## What you will do
1. Using the notes on the curse of dimensionality, decide whether each statement agrees with it. Answer yes or no, and quote the words that decide it. (a) Each data point in the pipeline data set has a 12-dimensional input vector. (b) The pipeline data set was gathered from real measurements. (c) A test point's prediction comes from a majority vote of the training points in its cell.
2. Answer each question from the notes on the curse of dimensionality. (a) What mixture does the pipeline contain? (b) How many classes label the data points? (c) What symbol marks the new data point to be classified?
3. Write the next part of the notes on the curse of dimensionality, starting after their last sentence.

## Passage shown

[PRML] 1.4 The Curse of Dimensionality

1.4 The Curse of Dimensionality

Jan 2021

Wufei Ma
Purdue University

Notes for Patter Recognition and Machine Learning
- 1 Introduction
  - 1.1 Example: Polynomial Curve Fitting
  - 1.2 Probability Theory
  - 1.3 Probability Theory
  - 1.4 The Curse of Dimensionality
  - 1.5 Decision Theory

For practical applications of pattern recognition, we will have to deal with spaces of high dimensionality. This poses some serious challenges and is an important factor influencing the design of pattern recognition techniques.

We consider a synthetically generated data set representing measurements taken from a pipeline containing a mixture of oil, water, and gas. Each data point comprises a 12-dimensional input vector and is labeled as one of three classes. The figure below shows 100 points from this data set on a plot showing two of the measurements $x_6$ and $x_7$.

The goal is to classify the new data point denoted by the cross. The intuition here is that the identity of the cross should be determined more strongly by nearby points from the training set. One very simple approach would be to divide the input space into regular cells. When we are given a test point, we first decide which cell it belongs to, and we then make the prediction by taking the majority vote from training data points in the same cell.

## Data extract
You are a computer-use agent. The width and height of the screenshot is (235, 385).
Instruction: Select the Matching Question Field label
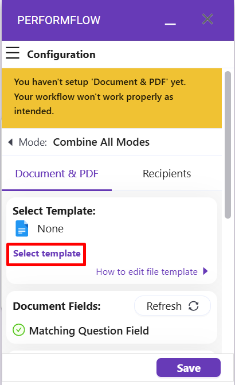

## Answers to the tasks
1.
(a) Yes: "Each data point comprises a 12-dimensional input vector"
(b) No: "a synthetically generated data set"
(c) Yes: "we then make the prediction by taking the majority vote from training data points in the same cell"

2.
(a) Oil, water, and gas
(b) Three
(c) A cross

3.
One problem with this approach is that the number of such cells grows exponentially with the dimensionaltiy of the space, and so we need to find a more sophiscated approach.

Consider a sphere of radius $r=1$ in a space of $D$ dimensions, and ask what is the fraction of the volume of the sphere that lies between radius $r = 1 - \epsilon$ and $r=1$. Since the volume of a sphere in $D$ dimensions must scale as $r^D$, we have \[ V_D(r) = K_Dr^D \] where $K_D$ is a constant depending only on $D$. The required fraction is given by \[ \frac{V_D(1) - V_D(1 - \epsilon)}{V_D(1)} = 1 - (1-\epsilon)^D \] which is plotted as a function of $\epsilon$ in the figure below. We see that for large $D$, this fraction tends to $1$ even for small values of $\epsilon$.

As a further example, consider the behaviour of a Gaussian distribution in a high-dimensional space. TODO: Exercise 1.20

The severe difficulty that can arise in spaces of many dimensions is sometimes called the curse of dimensionality. However, it does not prevent us from finding effective techniques applicable to high-dimensional spaces. First, real data will often be confined to a region of the space having lower effective dimensionality, and in particular the directions over which important variations in the target variables occur. Second, real data will typically exhibit some smoothness properties, and so we can exploit local interpolation-like techniques to allow us to make predictions of the target variables.